A sexually transmitted infection which can cause infertility looks set to become the next superbug resistant to most common antibiotics, experts have warned.
Doctors and the public have been urged to look out for Mycoplasma genitalium (MG), which the British Association of Sexual Health and HIV (BASHH) has warned will “undoubtedly lead to a public health emergency” if left unchecked.
The bacteria can cause inflammation of the urethra in men, causing discharge from the penis and making it painful to urinate, while in women it cause inflammation of reproductive organs like the womb and fallopian tubes, causing pain and possibly some bleeding.
It is now more common than gonorrhoea, affecting up to 2 per cent of the UK population, and is even outstripping chlamydia in some high risk groups.
Despite this, recently developed tests to diagnose the disease are still not available in all sexual health clinics, BASHH said as it issued new guidelines for its treatment.
“If practices do not change and the tests are not used, MG has the potential to become a superbug within a decade, resistant to standard antibiotics,” said Dr Paddy Horner, from the University of Bristol, who helped draft the guidelines.
MG’s symptoms are easily confused with other common STIs, like chlamydia, and as a result can go unnoticed or untreated.
These cases can lead to pelvic inflammatory disease and while this can currently be treated with antibiotics, if MG continues to become resistant to these drugs and becomes a full blown superbug then 3,000 women a year could have their fertility threatened by the condition.
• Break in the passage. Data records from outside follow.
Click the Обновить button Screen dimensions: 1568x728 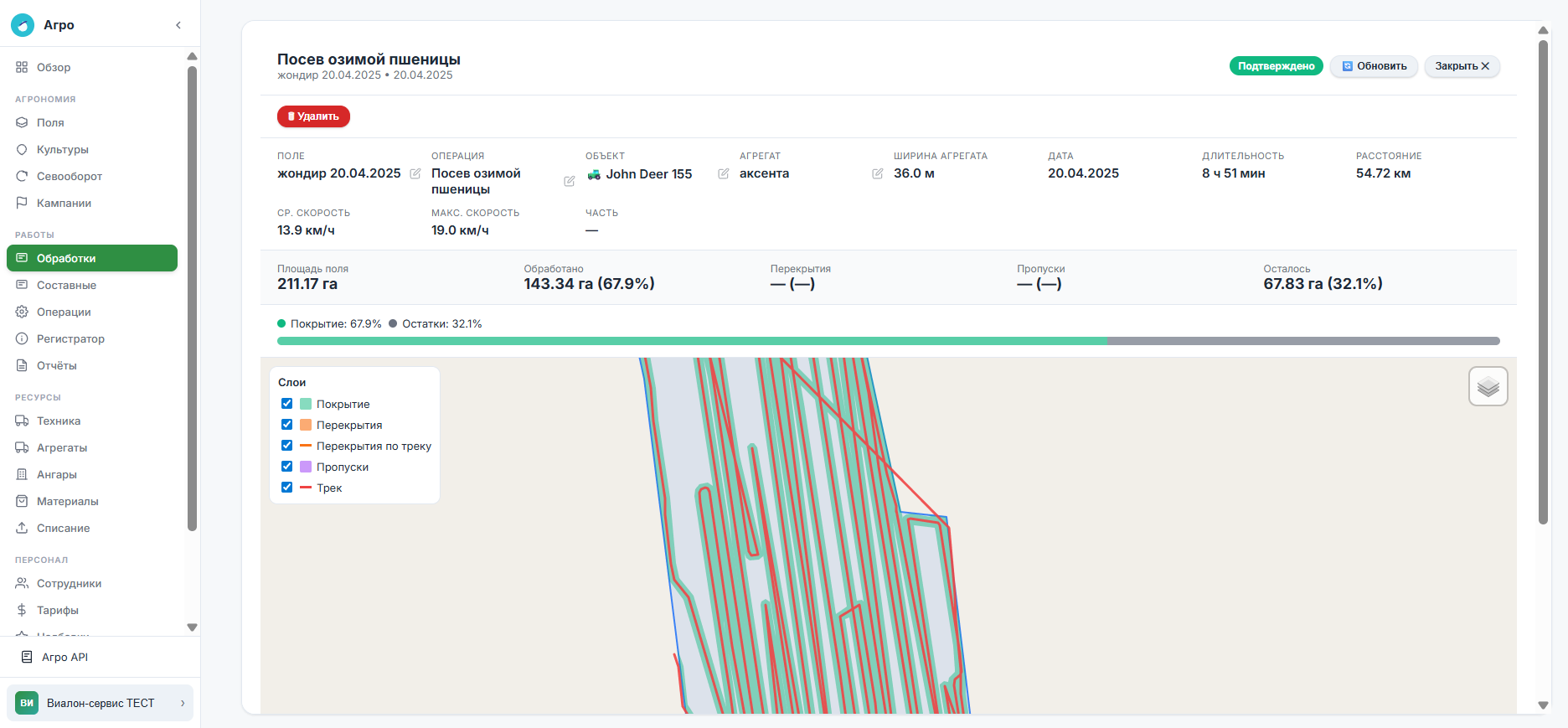tap(1374, 66)
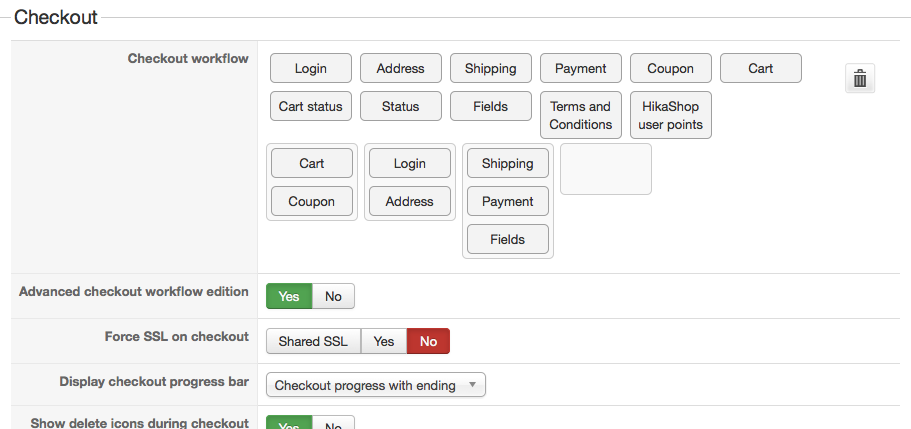Select No for advanced checkout workflow edition
This screenshot has width=911, height=429.
(x=333, y=296)
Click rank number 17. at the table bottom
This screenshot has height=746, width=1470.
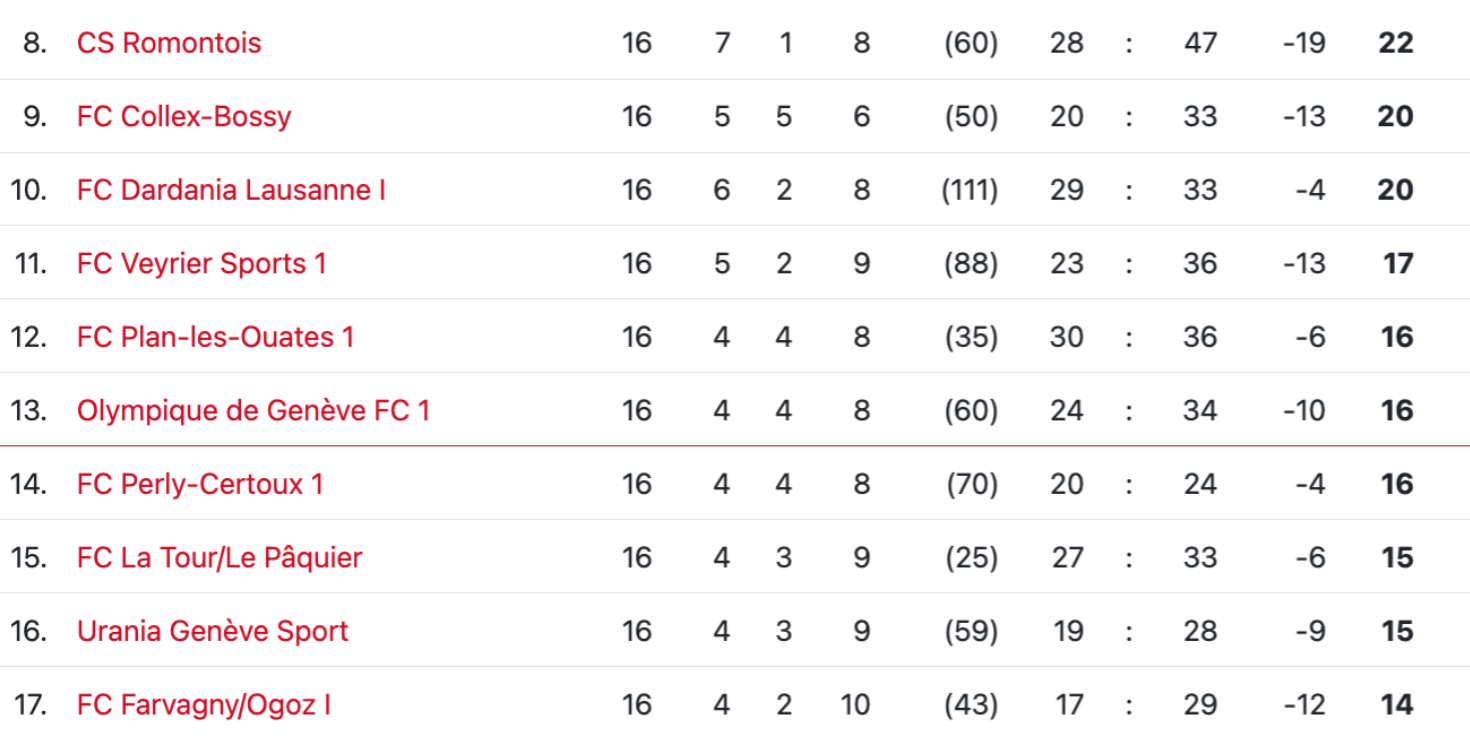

“Resources are urgently needed to ensure that diagnostic and antimicrobial resistance testing is available for women with the condition who are at high risk of infertility,” Dr Horner said. “We are asking the government directly to make this funding available to prevent a public health emergency waiting to happen and which is already spiralling out of control.”
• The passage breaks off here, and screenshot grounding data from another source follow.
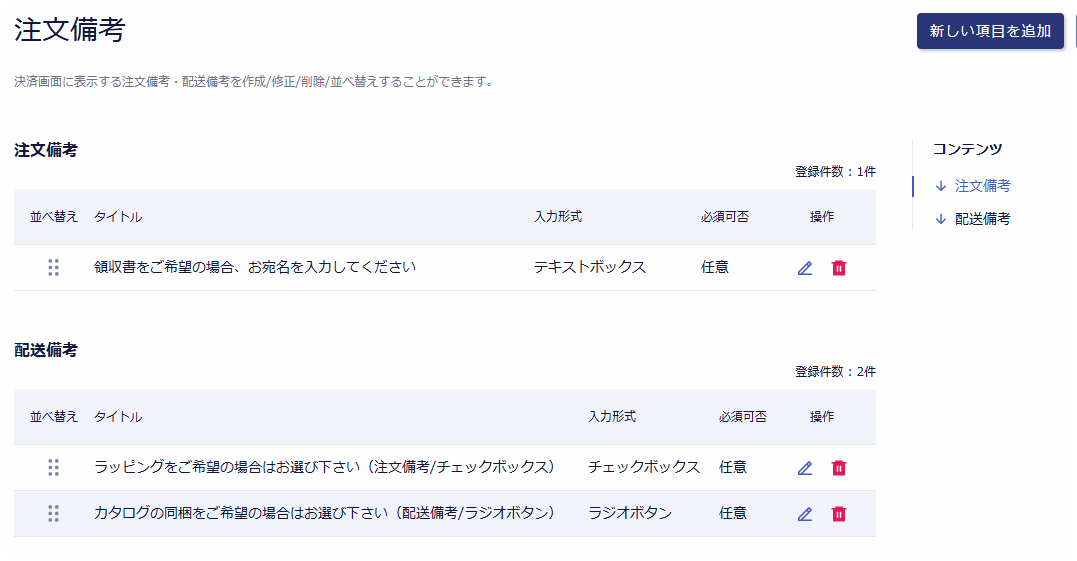
Task: Click タイトル column header in 注文備考 table
Action: click(118, 217)
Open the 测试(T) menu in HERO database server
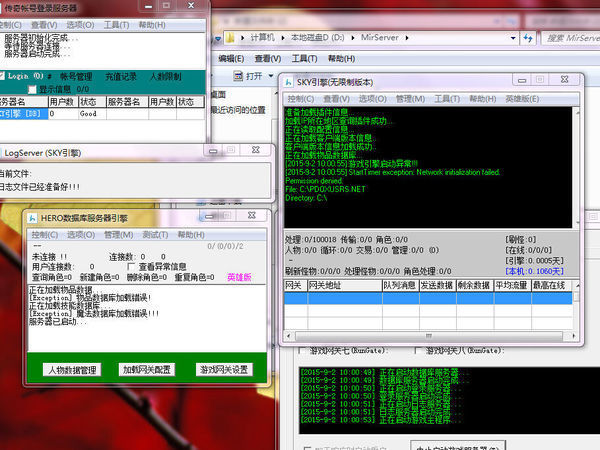 coord(155,234)
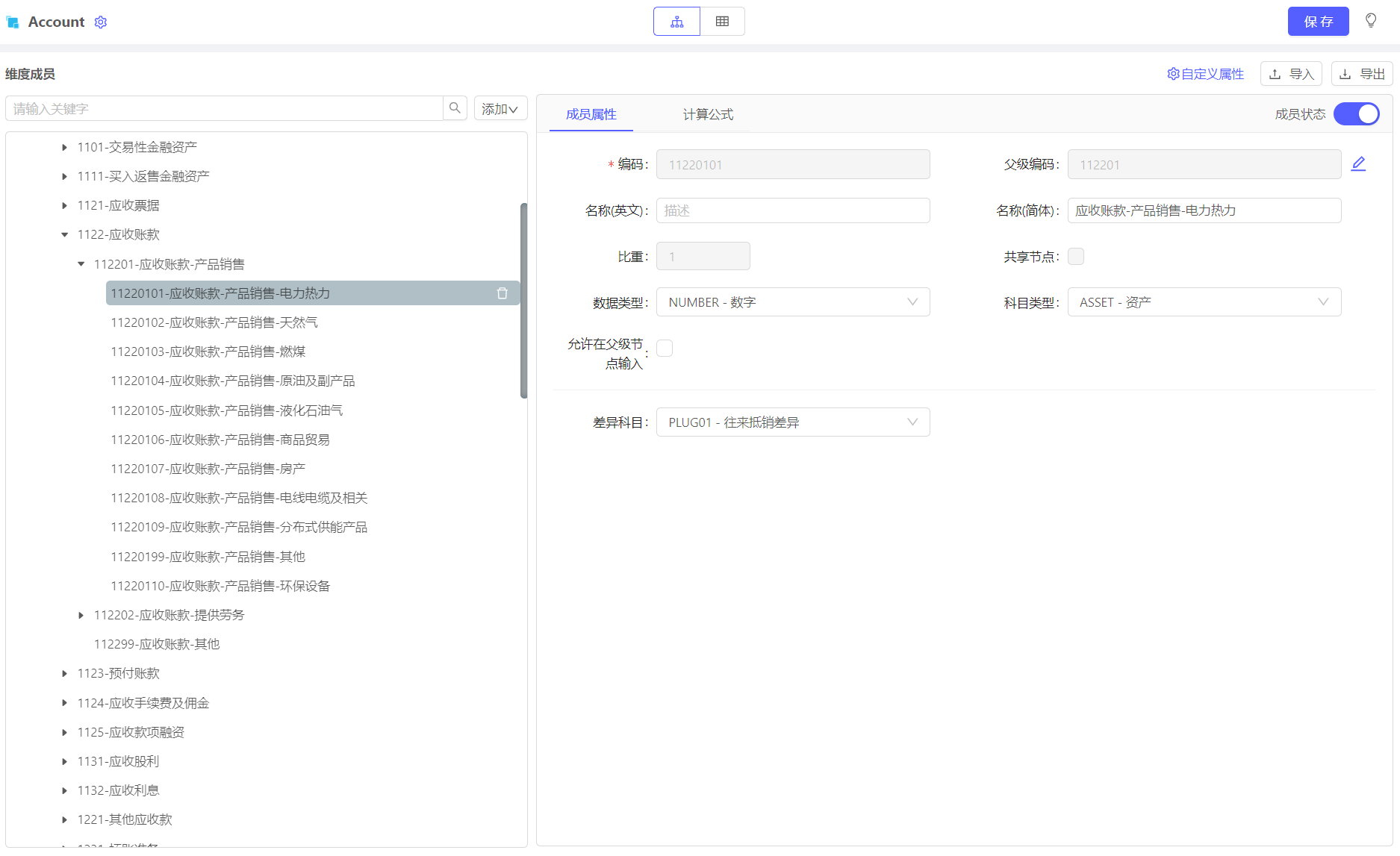Click the 名称(英文) input field
The height and width of the screenshot is (856, 1400).
(x=792, y=210)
The warnings come months after a British man was diagnosed with the first case of “super-gonorrhoea”, a strain of the disease resistant to all known antibiotics.
MG was first diagnosed in the UK in the 1980s and has become increasingly difficult to treat. Across the world doctors are reporting the bug has growing levels of resistance to a group of commonly used antibiotics – the macrolides.
The guidelines show that in the UK around 40 per cent of infections show some resistance, but it is above 50 per cent in Denmark, Norway and Sweden.
Using ineffective antibiotics can cause resistance to spread further. This makes rapid testing vital.
BASHH president Dr Olwen Williams said: “It is deeply worrying that only one in 10 service commissioners have made provisions for MG given the very severe consequences of inappropriate management, particularly on young women of a child-bearing age”
Public Health England (PHE) said that where clinics are not available doctors can send samples off to their labs for testing.
Dr Helen Fifer, consultant microbiologist at PHE, welcomed the guidelines, adding: “If you have symptoms of an STI, we recommend you get tested at your local sexual health clinic. Everyone can protect themselves from STIs by consistently and correctly using condoms with new and casual partners.”